I have read many books about Kennedy family but The Kennedy Curse: Why Tragedy Has Haunted America's First Family for 150 Years by Edward Klein. was a very interesting book. It was written before the recent deaths in the Kennedy family, namely Saoirse Roisin Hill, daughter of Courtney Kennedy, and Maeve Kennedy McKean and her eight-year-old son, Gideon Joseph Kennedy McKean. The book should be updated to list them in the book.
Saoirse Hill died of a drug overdose at the age of 22 a few years ago. She was open about her depression and anxiety. She attempted suicide when she was in high school. She must have tried hard to overcome her depression but it appeared she didn't handle it well.
https://en.wikipedia.org/wiki/Maeve_...ance_and_death
Maeve and her son Gideon went canoeing into Chesapeake Bay attempting to retrieve a kickball that had landed in the water. Due to high winds, they were swept further out into the Chesapeake Bay. Both of them drowned.
I don't mean to disrespect the dead or offend the family but frankly I must say, canoeing in the water when the current is strong and the wind is high is very reckless. But taking an eight-year-old child on a dangerous canoe ride is not only a stupid idea but a complete lack of common sense.
Why would they risk their lives for an inexpensive ball? Maybe it was a gift from a dear friend or relative. But if it is the case, would you risk your life and your child for a ball?
Quoted from a certain website, this description best summarizes the book in a way readers should understand what it means to be America's royal family. They are a family of reckless risk takers with a profound sense of entitlement.
This book is a detective story.
It is an investigation of one of the great mysteries of our time-the Kennedy Curse. It explores the underlying pattern that governs the curse and examines the many influences-historical, psychological, and genetic-that have shaped the Kennedys` character and led to their self-defeating behavior.
The stories in this book illustrate how the Kennedy Curse began in the common Irish immigrant experience of poverty and humiliation, and developed into an obsessive lust for power and dominance over others at the expense of all ethical behavior....
The people in this book were, for the most part, on a fatal collision course with reality. They felt immune to mortal laws and somehow divinely protected from the inevitable consequences of their deeds and misdeeds. In their hunger for unlimited power, they saw themselves as superior beings who resided above the common herd. They felt special-omnipotent and worthy of being worshiped....
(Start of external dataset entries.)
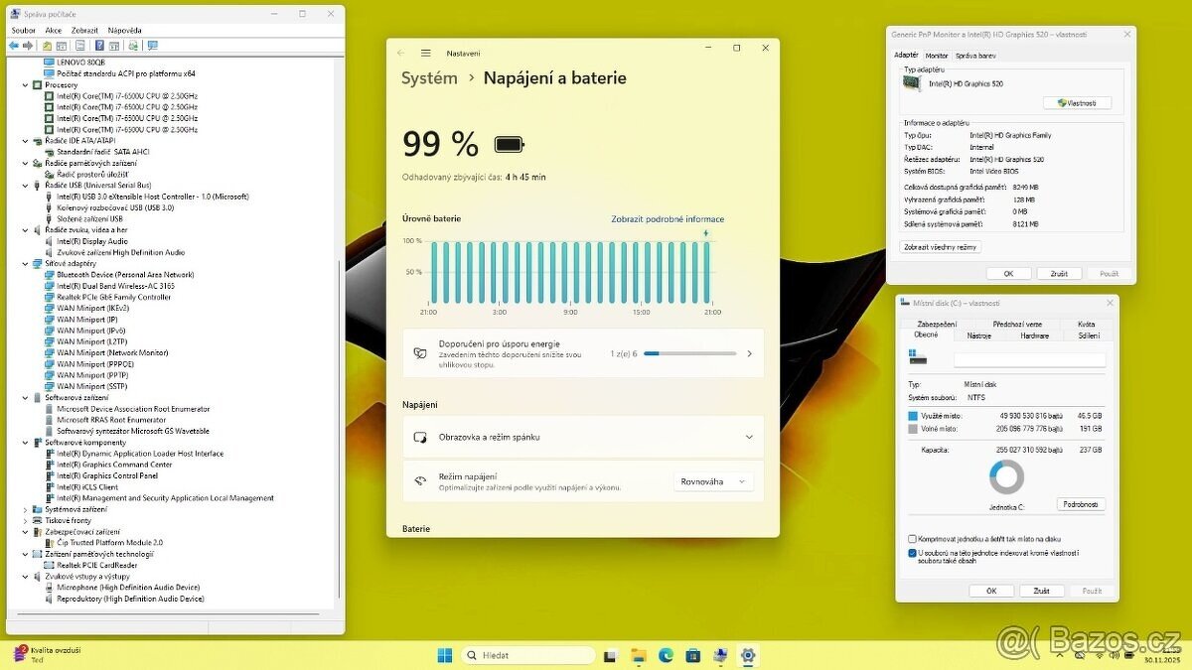1192x670 pixels.
Task: Collapse the Procesory tree node
Action: [x=26, y=85]
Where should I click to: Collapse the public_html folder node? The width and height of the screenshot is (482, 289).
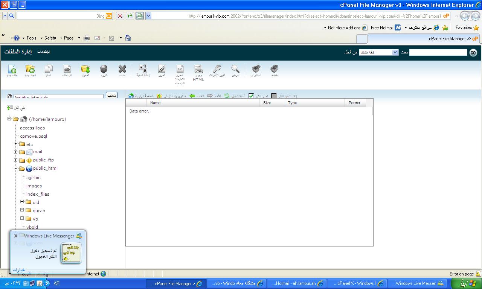(x=16, y=168)
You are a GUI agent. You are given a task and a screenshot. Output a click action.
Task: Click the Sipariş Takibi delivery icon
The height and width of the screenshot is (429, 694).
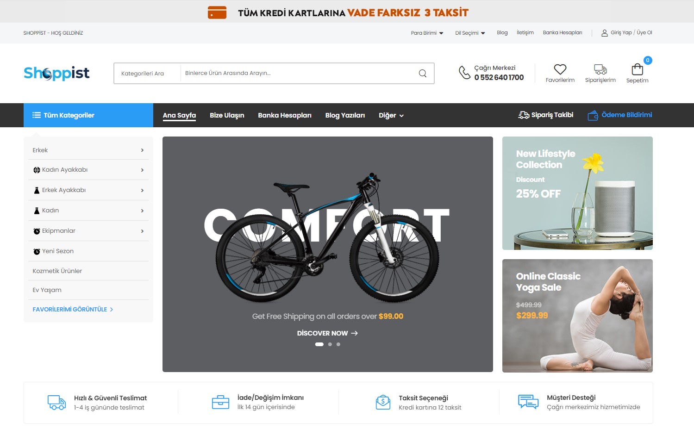(523, 115)

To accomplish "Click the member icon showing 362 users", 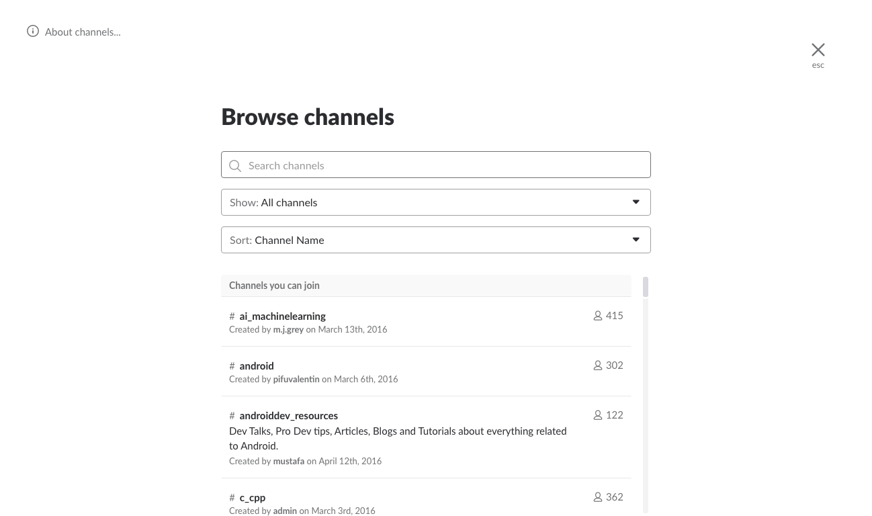I will (598, 497).
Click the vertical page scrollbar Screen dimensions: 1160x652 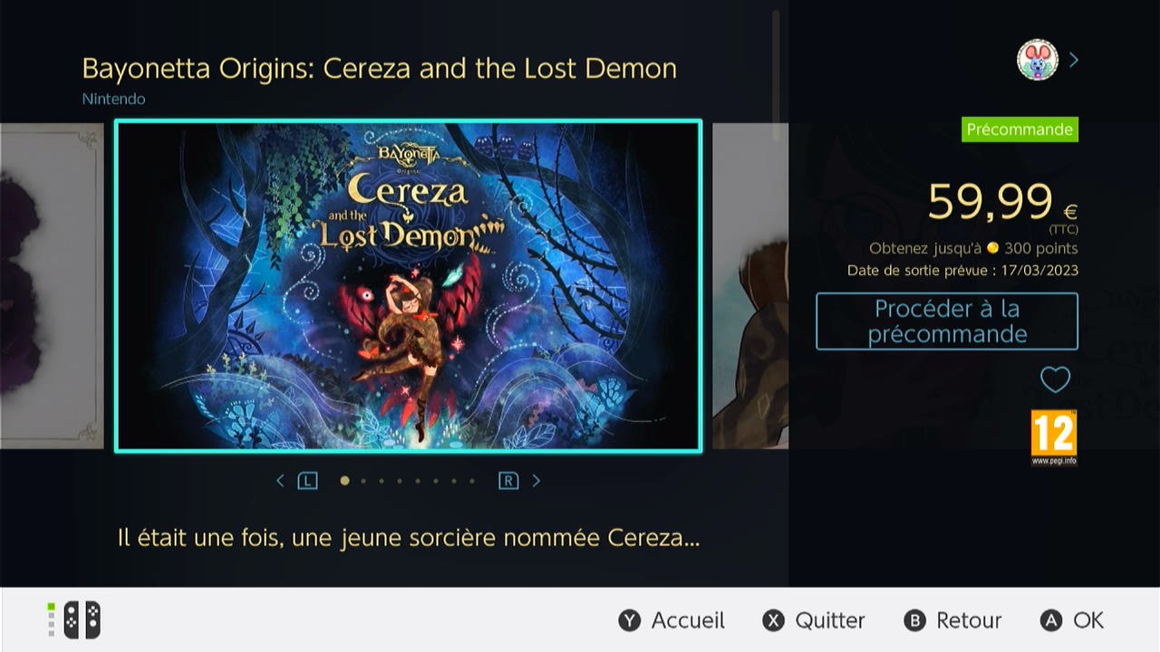coord(776,76)
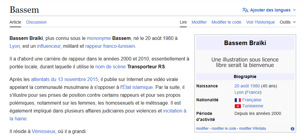The image size is (304, 140).
Task: Select the Lire tab
Action: pos(183,22)
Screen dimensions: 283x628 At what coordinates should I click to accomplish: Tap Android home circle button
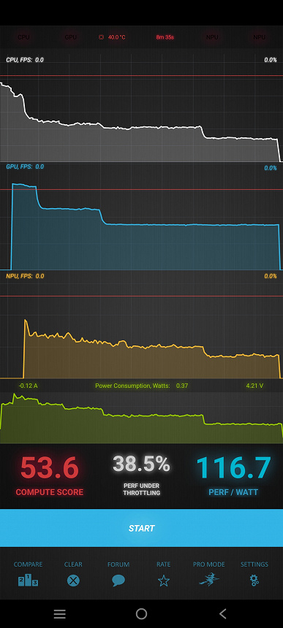[142, 613]
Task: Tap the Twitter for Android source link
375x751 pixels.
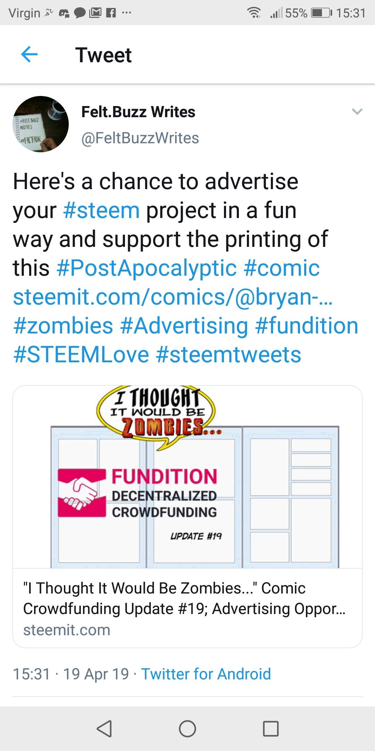Action: point(206,674)
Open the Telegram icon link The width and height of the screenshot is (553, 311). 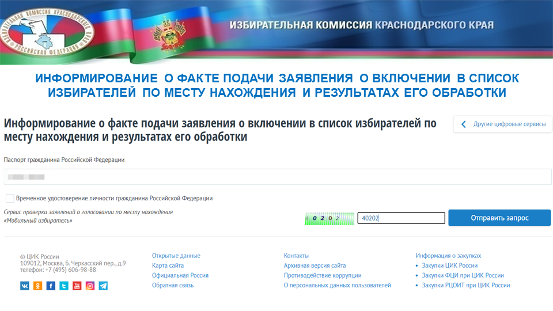point(103,286)
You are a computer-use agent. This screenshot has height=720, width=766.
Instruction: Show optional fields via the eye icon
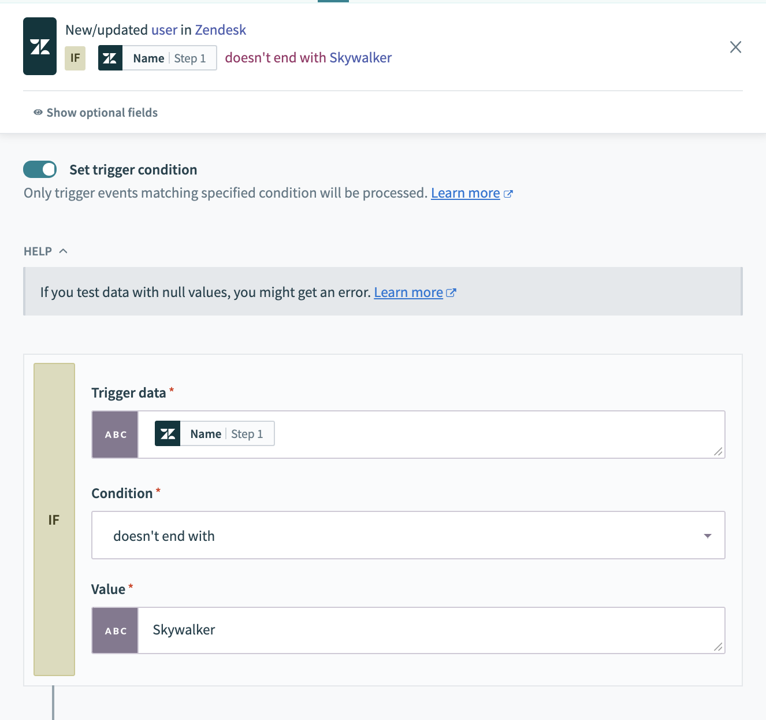coord(38,113)
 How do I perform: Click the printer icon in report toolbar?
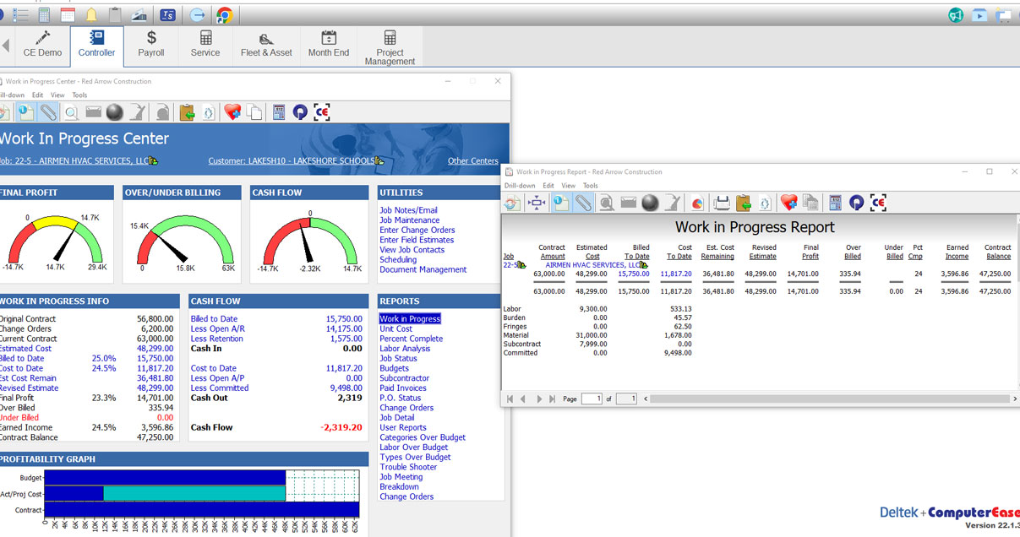pos(722,203)
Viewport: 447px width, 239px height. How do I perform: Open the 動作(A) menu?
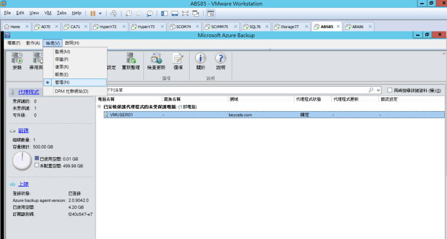[32, 43]
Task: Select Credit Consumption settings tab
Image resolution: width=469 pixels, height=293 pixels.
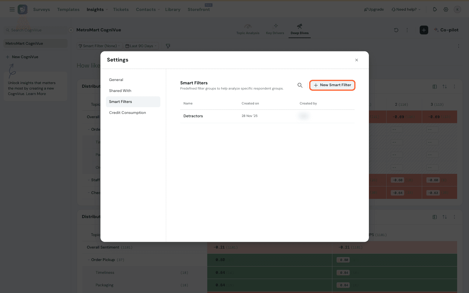Action: point(128,113)
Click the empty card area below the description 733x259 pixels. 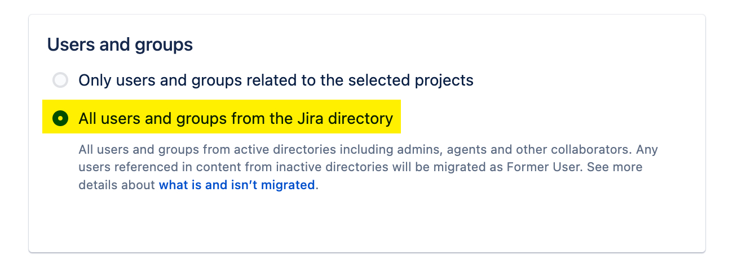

Our inclination to idolize the Kennedys has obscured their human attributes. And so, finally, this book is an attempt to demystify the Kennedys by telling the story of how the descendants of Patrick Kennedy, a poor Irish immigrant who came to the shores of the New World in 1849, pulled, tore, scratched, scraped, clutched, and clawed their way to the top of American society-and, in the process, made the fatal mistake of thinking of themselves as divine.